Cesar Hernandez chopped a squibber up the first base line for an infield hit that scored the first run.

Lucas Sims replaced Strop and walked Jose Ramirez on a full count to force in the tying run.

Nate Smith walked Carlos Santana to open the eighth and Reyes barely cleared the center field wall for the two-run heart-breaker, Cleveland’s third and final hit. Reyes reversed a Smith fastball when he had showed in the first two games of the season that he couldn’t hit a breaking pitch if they told him it was coming.

Reds manager David Bell continues to express outward confidence in the beleaguered bullpen.

“We continue to believe in them and have confidence,” he said. “We need these guys to be good, and they are. We are going to stay with them. They want to pitch better and we believe that is going to happen.”

Cleveland came into the game in a mighty offensive struggle, scoring only 28 runs in its first 11 games.

But the Tribe left the premises with its 4-2 victory because of walks and the 10th home run given up by the Reds bullpen in the first 11 games.

Amir Garrett, the Reds’ best relief pitcher so far this season, didn’t set foot on the mound until after the Reyes home run. And he flawlessly retired the two hitters he faced.

Both Reds’ solo home runs came off Cleveland’s Shane Bieber, who did not give up a run in his first two starts of the season.

Castellanos homered in the first and Suarez homered in the fourth, then Bieber slapped a Yale lock on things.

He retired 12 of 14 after the Suarez home run and the Reds finally got rid of him when Joey Votto singled with two outs in the eighth.
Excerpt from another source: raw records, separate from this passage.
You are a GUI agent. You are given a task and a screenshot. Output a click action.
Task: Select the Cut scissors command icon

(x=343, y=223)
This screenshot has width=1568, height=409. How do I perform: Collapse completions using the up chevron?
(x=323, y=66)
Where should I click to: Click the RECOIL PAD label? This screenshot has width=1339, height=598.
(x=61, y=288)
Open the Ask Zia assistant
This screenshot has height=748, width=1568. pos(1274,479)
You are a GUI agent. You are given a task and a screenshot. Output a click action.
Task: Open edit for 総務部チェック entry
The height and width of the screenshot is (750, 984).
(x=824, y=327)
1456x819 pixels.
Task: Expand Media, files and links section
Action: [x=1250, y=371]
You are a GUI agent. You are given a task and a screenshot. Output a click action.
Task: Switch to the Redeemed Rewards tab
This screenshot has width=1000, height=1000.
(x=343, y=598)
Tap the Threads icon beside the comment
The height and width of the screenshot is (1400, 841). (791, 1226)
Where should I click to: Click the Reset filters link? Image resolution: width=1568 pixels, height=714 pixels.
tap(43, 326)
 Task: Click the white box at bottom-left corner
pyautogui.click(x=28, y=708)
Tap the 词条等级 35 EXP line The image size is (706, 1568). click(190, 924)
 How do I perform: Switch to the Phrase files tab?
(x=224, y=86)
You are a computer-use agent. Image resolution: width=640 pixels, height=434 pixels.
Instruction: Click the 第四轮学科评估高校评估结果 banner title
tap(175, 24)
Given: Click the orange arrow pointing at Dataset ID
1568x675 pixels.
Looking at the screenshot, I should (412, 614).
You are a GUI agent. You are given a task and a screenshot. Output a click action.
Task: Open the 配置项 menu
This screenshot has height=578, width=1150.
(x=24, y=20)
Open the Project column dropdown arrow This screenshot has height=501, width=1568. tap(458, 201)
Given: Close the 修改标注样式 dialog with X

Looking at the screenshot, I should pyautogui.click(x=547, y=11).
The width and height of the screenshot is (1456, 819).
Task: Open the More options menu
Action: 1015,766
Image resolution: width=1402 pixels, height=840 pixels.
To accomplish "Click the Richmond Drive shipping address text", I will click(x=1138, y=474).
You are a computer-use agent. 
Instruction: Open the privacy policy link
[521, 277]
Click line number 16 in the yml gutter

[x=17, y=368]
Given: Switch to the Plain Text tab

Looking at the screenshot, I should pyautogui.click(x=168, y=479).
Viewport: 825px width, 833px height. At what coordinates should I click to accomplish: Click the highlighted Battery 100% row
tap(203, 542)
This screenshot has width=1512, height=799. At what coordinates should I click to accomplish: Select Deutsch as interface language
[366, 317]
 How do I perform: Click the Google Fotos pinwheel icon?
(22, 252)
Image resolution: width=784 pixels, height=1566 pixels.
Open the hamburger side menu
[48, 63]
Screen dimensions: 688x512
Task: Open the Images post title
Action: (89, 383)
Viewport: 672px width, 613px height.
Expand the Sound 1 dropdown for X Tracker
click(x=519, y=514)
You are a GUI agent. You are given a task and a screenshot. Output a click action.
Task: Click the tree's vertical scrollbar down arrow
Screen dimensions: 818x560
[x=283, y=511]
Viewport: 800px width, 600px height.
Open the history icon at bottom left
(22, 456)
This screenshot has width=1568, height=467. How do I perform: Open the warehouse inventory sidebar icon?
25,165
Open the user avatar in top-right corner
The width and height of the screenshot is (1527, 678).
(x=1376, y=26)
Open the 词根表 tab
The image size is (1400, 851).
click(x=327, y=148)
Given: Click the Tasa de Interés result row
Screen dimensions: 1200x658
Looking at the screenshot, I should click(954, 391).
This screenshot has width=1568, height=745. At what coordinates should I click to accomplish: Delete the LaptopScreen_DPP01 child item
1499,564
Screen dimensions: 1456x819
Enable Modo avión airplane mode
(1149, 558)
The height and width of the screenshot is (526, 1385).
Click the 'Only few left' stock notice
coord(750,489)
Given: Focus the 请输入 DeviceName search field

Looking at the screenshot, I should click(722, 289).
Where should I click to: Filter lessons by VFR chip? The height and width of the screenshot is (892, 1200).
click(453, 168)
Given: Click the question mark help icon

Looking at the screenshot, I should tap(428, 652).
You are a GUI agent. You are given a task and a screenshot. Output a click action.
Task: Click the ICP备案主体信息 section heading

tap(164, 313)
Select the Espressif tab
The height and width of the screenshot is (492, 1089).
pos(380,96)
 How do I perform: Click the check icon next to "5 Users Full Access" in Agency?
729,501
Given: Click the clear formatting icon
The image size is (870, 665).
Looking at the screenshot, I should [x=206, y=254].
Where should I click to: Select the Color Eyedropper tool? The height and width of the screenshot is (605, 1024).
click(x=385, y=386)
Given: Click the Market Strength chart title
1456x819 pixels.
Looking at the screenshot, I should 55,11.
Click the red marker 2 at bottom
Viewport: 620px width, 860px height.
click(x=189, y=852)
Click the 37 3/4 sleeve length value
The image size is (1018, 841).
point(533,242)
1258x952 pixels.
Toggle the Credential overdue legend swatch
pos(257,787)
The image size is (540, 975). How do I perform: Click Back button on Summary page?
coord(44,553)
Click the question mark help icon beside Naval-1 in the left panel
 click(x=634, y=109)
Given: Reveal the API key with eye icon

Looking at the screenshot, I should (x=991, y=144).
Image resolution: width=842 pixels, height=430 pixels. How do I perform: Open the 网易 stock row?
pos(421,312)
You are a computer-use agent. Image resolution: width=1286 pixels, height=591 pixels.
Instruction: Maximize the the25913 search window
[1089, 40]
James Karinchak came on to catch Castellanos looking at 2-and-2 for a called strike three.

Struggling Tribe closer Brad Hand finished off the Reds 1-2-3 in the ninth, striking out pinch-hitter Matt Davidson to end it.

Beiber, now 3-and-0, pitched 7 2/3 innings and gave up two runs and five hits, while walking two and striking out three. In his three starts he has struck out 35 and walked three.

The Indians ended a four-game losing streak while the Reds saw their three-game winning streak disappear and they fell back below .500 at 5-and-6.

The Tribe has no fear of playing in Great American Ball Park. They have beaten the Reds 11 of the last 14 in GABP and seven of the last eight.